A number of theories have been floated with regard to the Clinton camp's apparent inability to stay on message for the president, from an inability to understand the Twitter-era news cycle, to a devious attempt to promote Hillary Clinton's 2016 presidential prospects. Hillary Clinton, of course, has repeatedly denied plans for another presidential run.
According to Stu Rothenberg, the editor and publisher of the nonpartisan Rothenberg Political Report, the calculus is probably not part of some nefarious scheme.
"I don't think this is some grand conspiracy where they all sat down and thought, 'How can we stick it to Obama?'" he said. "We're talking about people who are not Obama partisans and frankly don't see their role at the moment as primarily defending the president. That doesn't meant they won't vote for Obama and that doesn't mean they don't prefer Obama -- it just means they're not invested in him the way Obama insiders are."
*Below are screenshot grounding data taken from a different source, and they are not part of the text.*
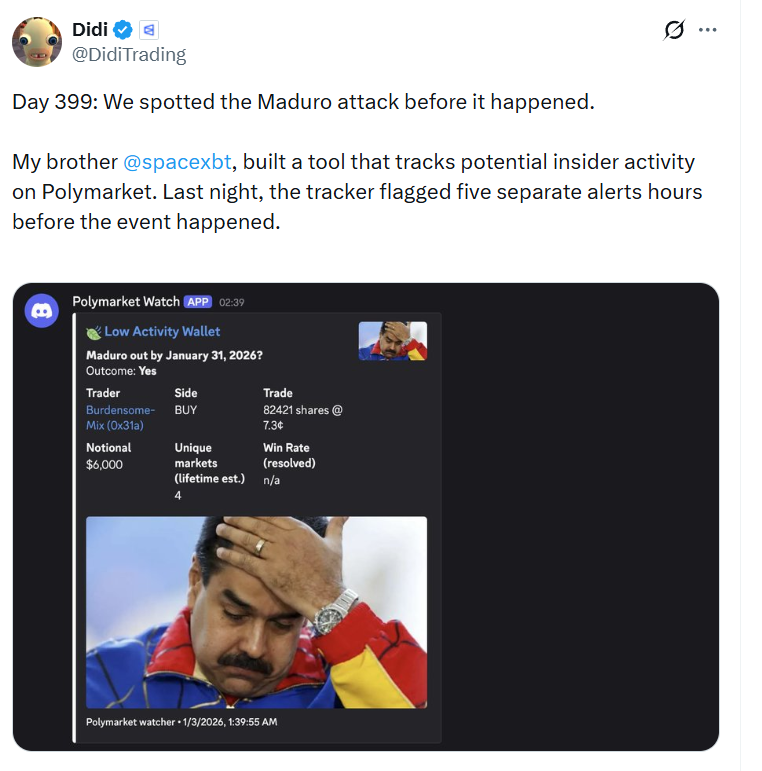Open the Grok slashed-circle icon
This screenshot has height=771, width=762.
tap(674, 30)
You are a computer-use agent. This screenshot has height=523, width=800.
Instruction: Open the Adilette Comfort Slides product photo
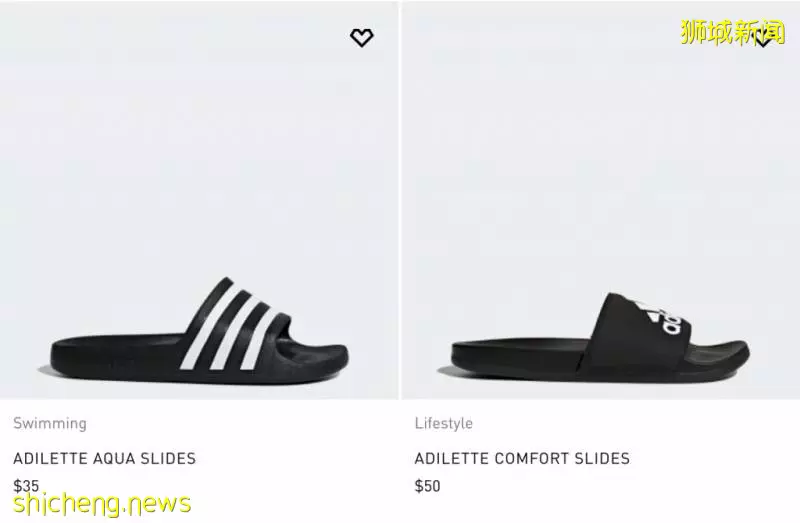[x=601, y=200]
"I think they do support the president," he added. "It's just that there's enough distance between them and the White House, and since they're not part of the inner circle they don't see themselves that way."
Some of that distance may well come from residual tensions left over from the bitterly divisive 2008 Democratic primary contest.
"I've always felt in politics that once divisions develop they are very hard to heal and the truth is that in Obama's difficulties, some of Hillary Clinton's supporters may find vindication," said political analyst Larry Sabato, of the University of Virginia's Center for Politics. "You can bury the hatchet, but the people who buried it remember where it is."
"Let's not forget this is about the future too," he added. "Hillary Clinton may run for president in 2016 and if so Bill Clinton wants to position her in the best possible way. That may call for some distance between her and Obama. And these comments may come in very handy one day."
Clintonites, of course, aren't the only political animals out there saying negative things about candidates in their own party, and Rendell is also a political commentator for MSNBC. Ostensibly, that's part of his job.
Rothenberg points out that Jeb Bush, brother of former President George W. Bush and son of former President George H. W. Bush, not to mention a Romney supporter, has also taken some heat in recent days for making controversial comments about the state of the Republican party.
"I think everybody wants attention. They want to sound smart; they want to be cited; they want to be noticed; they want to be players," said Rothenberg. "One way you can actually do that is by telling the truth, because in politics there's so much sheer folly and spin."
"If you just saw yourself as a messenger for the party" you wouldn't criticize one of your own, he added, but people like Bush and Clinton "have some distance."
Jamal Simmons, a Democratic political analyst and former Clinton administration member, notes that Clinton, for all of his famed political instinct, is no longer playing the national political game.
"President Clinton is sitting in a different place. He is a global leader with a base in the U.S. President Obama is a national leader who has to get re-elected," Simmons said. "As a former president, Clinton kind of has a right to say what he thinks."
Not that Simmons necessarily thinks the president's team should listen to the peanut gallery.
"I think the president's team should be cautious about listening too much to people who aren't aware of their entire game plan," he said. "The thing I know about campaigns is that when you're inside of them you have an objective you have to reach by November of this year. You have a sense of what you have to do."
"There are only so many things you can say and you can do at once and this period is about defining Mitt Romney for the American people," he added.